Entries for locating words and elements
▽
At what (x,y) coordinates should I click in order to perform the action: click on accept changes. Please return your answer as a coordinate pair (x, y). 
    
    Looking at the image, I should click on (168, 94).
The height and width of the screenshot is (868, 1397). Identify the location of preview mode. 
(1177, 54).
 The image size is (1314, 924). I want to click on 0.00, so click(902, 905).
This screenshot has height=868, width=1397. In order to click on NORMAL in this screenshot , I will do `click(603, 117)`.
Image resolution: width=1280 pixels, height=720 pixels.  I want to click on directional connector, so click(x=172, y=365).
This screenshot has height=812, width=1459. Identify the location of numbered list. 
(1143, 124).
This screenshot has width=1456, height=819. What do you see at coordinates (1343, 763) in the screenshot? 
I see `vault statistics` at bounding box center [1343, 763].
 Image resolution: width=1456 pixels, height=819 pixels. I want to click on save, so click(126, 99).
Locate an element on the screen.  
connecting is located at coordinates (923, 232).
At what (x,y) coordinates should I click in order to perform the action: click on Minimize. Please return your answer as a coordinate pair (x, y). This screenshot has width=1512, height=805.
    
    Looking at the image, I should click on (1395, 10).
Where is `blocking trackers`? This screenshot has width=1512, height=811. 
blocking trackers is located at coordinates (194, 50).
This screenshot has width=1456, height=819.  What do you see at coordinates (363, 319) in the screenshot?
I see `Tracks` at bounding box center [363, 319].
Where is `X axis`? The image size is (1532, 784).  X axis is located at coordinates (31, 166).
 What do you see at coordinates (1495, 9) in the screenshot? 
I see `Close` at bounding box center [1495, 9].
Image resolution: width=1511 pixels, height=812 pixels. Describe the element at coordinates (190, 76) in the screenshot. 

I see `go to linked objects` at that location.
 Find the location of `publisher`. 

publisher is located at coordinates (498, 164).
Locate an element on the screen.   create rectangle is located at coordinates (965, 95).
△
• [BRIEF] Starting at the line that contains "has width=1512, height=811." and ending at the last of the entries, reproduce only those lines with "Where is" switched to "Where can I find" and everything else unchanged.

• [THE SOLUTION]
Where can I find `blocking trackers`? This screenshot has width=1512, height=811. 
blocking trackers is located at coordinates (194, 50).
This screenshot has width=1456, height=819.  What do you see at coordinates (363, 319) in the screenshot?
I see `Tracks` at bounding box center [363, 319].
Where can I find `X axis`? The image size is (1532, 784).  X axis is located at coordinates (31, 166).
 What do you see at coordinates (1495, 9) in the screenshot? 
I see `Close` at bounding box center [1495, 9].
Image resolution: width=1511 pixels, height=812 pixels. Describe the element at coordinates (190, 76) in the screenshot. 

I see `go to linked objects` at that location.
 Find the location of `publisher`. 

publisher is located at coordinates (498, 164).
Locate an element on the screen.   create rectangle is located at coordinates (965, 95).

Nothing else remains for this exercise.